In first John one, does John not write, if we confess our sins, which sins? Well, you know I had an abortion. Okay, ask for forgiveness. Well I, you know I, I'm guilty, I ran somebody over with my car and I had to go to jail for three years.

Well ask for forgiveness. I failed at marriage. Well ask for forgiveness. I was not such a good parent. So ask for forgiveness. What does it say? He is faithful and he is righteous to forgive us our sins.

Which ones? All of them. And to cleanse us from all unrighteousness. This is not just for liars and adulterers and thieves. It's also for parents who have not done a good job of Christian parenting as well.

I mean, you know, sin is sin. Everybody sins somewhere. If you're guilty you need to ask for forgiveness because without forgiveness you cannot move on to joy. You stay on this guilt treadmill your whole life.

What a way to live. You see, parents who feel guilty all the time are not very effective in bringing back their prodigals and do you want to know why? Because guilty people have no joy. You know what joy is.
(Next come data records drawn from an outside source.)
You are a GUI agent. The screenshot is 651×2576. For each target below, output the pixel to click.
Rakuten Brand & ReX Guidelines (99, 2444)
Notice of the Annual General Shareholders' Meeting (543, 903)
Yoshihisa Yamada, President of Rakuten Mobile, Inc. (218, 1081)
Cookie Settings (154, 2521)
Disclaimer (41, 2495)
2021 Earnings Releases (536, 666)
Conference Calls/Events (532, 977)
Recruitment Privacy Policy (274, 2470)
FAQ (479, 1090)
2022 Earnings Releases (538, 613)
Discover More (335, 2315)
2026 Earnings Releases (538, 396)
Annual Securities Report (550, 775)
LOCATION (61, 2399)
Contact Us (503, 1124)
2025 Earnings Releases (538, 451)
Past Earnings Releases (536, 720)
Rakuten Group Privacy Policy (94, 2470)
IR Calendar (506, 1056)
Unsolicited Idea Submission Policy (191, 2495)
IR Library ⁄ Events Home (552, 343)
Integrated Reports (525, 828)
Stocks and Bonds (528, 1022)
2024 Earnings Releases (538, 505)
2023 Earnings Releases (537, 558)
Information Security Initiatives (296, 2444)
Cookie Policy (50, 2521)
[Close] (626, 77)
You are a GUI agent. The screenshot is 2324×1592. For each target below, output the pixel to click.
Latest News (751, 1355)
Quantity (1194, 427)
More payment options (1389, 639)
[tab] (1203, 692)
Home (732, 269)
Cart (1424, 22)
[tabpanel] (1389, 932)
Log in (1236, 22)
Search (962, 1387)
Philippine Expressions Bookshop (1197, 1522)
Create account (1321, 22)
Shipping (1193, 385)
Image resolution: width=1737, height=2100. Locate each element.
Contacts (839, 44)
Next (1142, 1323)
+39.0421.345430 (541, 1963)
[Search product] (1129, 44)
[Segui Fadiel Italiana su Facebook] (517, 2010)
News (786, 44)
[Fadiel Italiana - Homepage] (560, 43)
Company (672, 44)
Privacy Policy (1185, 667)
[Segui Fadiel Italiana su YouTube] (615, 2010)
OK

Quiet, assured, steady happiness. That's what joy is. Joyless Christians are not very effective as soul winners, especially the winning back of the children's soul. Unfaithful children who have joyless, guilt-ridden parents are, as we say in Oklahoma, a twofer for the devil.

He's keeping the kids away from restoration. He's keeping the parents away from the joy of reconciliation with their children. Don't let him win. Sooner or later the prodigals come to their senses, realizing that the sin and disbelief that they have bring them no joy.

On the contrary, they bring sorrow and death. Roman six 23. You know the son and the parable knew where not only there was food but where there was love and forgiveness and joy. They were not found in his departure.

They were to be found in his return. The best way to draw our own prodigals home is to make sure that it is a place of ongoing faith, enduring love, and a joy that is free of guilt and regret. I hope that the things that I've mentioned here this morning will provide parents with a spiritually healthy way of dealing with the unfaithfulness of our children, if that happens to be our experience.

Now, with all of this having been said, remember, there's no guarantee of success. Only the encouragement that in doing these things, you will have done all that one can do to draw lost children to the Lord or back to the church.

Also, realize that God the Father lost Adam and Eve. And Jesus lost Judas. And Paul lost Demas. Even God and Jesus and the Apostle could not override the bad decisions and choices made by those who possessed free will.

In the end, don't let the unfaithfulness of a child or anyone you love lead you to compromise or quit the faith yourself. This is usually the result of grief and discouragement. We catch the virus of doubt and disbelief while mourning the loss of others with dismality who have given up.

Very simply put this morning, if you need the prayers of the church to stay strong as a parent, or you're a prodigal who desires to come home to the lord, to the church, to your family, this may be the morning.

This may be the lesson that encourages you to do that. In any case, parents please know, please know that you are in my personal prayers. I know most of you. Our congregation is growing at such a rate that I can't keep up with many of our new members, but I do know many of you after these years that I've served here.

And I know of you that there are many who have prodigals that are out there. I want you to realize that I pray for you personally, by name. For you, for your children, that your prodigals will one day come home.

And this lesson is simply my way of encouraging you to keep the faith, keep the hope alive, and be ready for that day when on the horizon you'll see your prodigal return home. If you need to answer the invitation this morning in any way, then I encourage you to do so as we stand and as we sing our song of encouragement.